_TASK OBJECTIVE:_ Reproduce every line of the data, exactly and without its pictures.

+ + + + + + +

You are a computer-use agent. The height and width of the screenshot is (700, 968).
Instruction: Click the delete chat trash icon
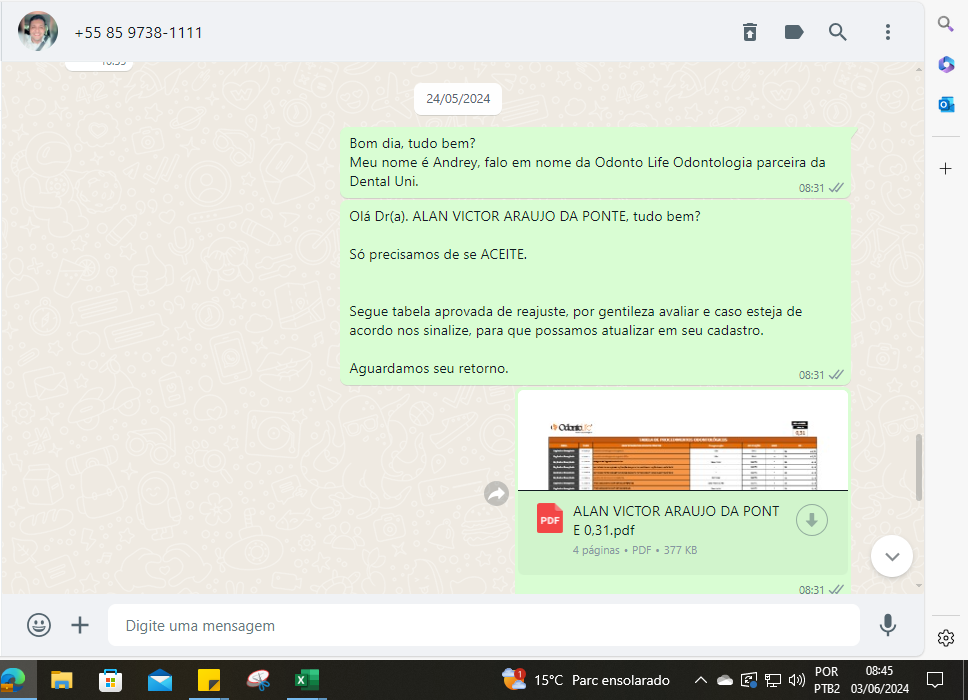(x=750, y=32)
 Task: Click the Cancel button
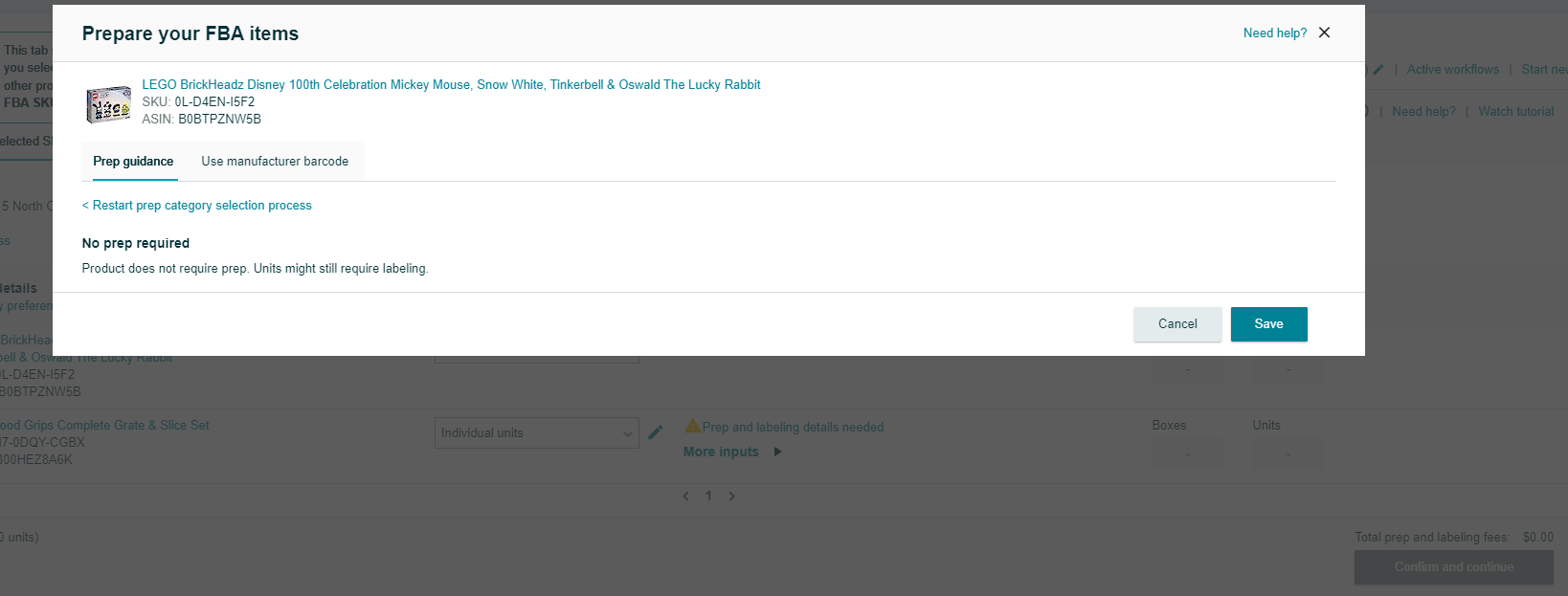(1177, 324)
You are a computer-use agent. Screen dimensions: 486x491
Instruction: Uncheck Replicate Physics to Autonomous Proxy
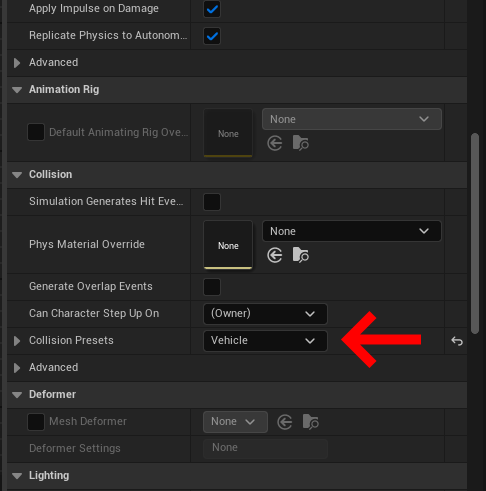[x=212, y=36]
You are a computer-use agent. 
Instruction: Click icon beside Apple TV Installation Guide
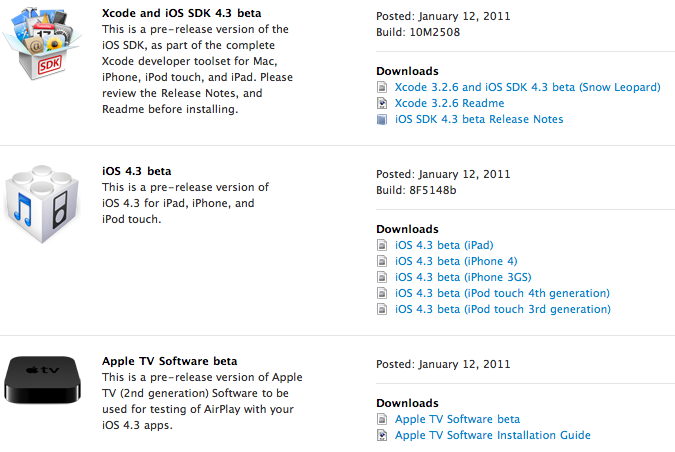coord(382,435)
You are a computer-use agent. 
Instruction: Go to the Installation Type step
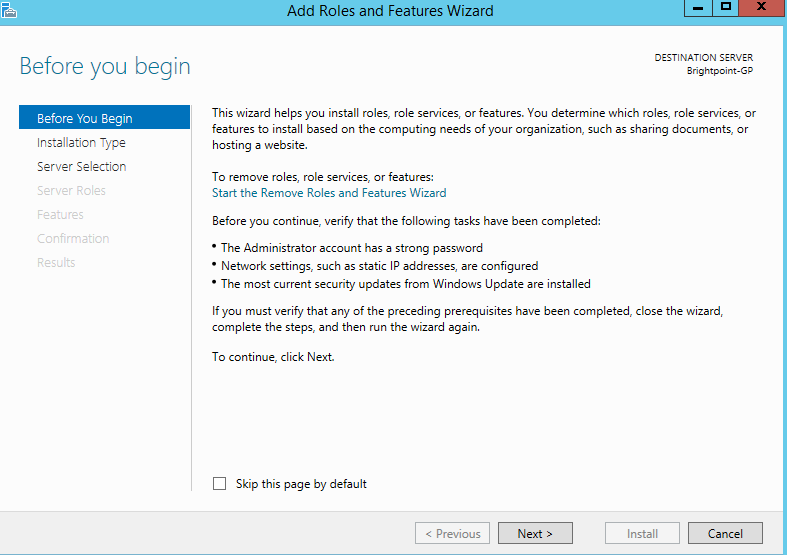pyautogui.click(x=81, y=142)
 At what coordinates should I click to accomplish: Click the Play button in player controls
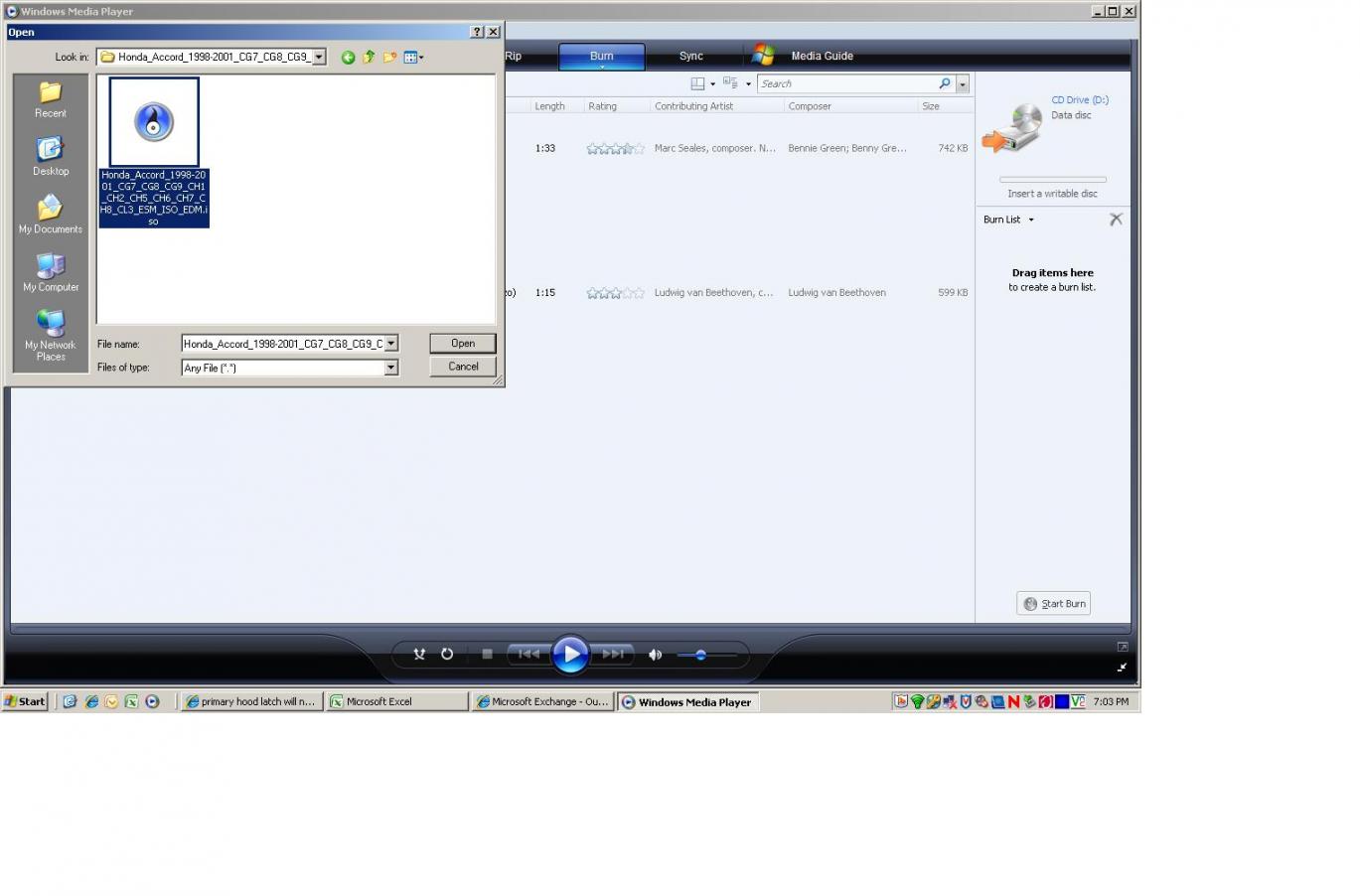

+ + + + + + +

_ANSWER TO THE PROBLEM:_
You are a computer-use agent. The height and width of the screenshot is (700, 968).
Instruction: Click the delete chat trash icon
(x=750, y=32)
 Task: Click the Cancel button
(1177, 324)
You are a computer-use agent. Screen dimensions: 486x491
Instruction: Uncheck Replicate Physics to Autonomous Proxy
[x=212, y=36]
You are a computer-use agent. 
Instruction: Click icon beside Apple TV Installation Guide
coord(382,435)
You are a computer-use agent. 
Instruction: Go to the Installation Type step
pyautogui.click(x=81, y=142)
 At what coordinates should I click to accomplish: Click the Play button in player controls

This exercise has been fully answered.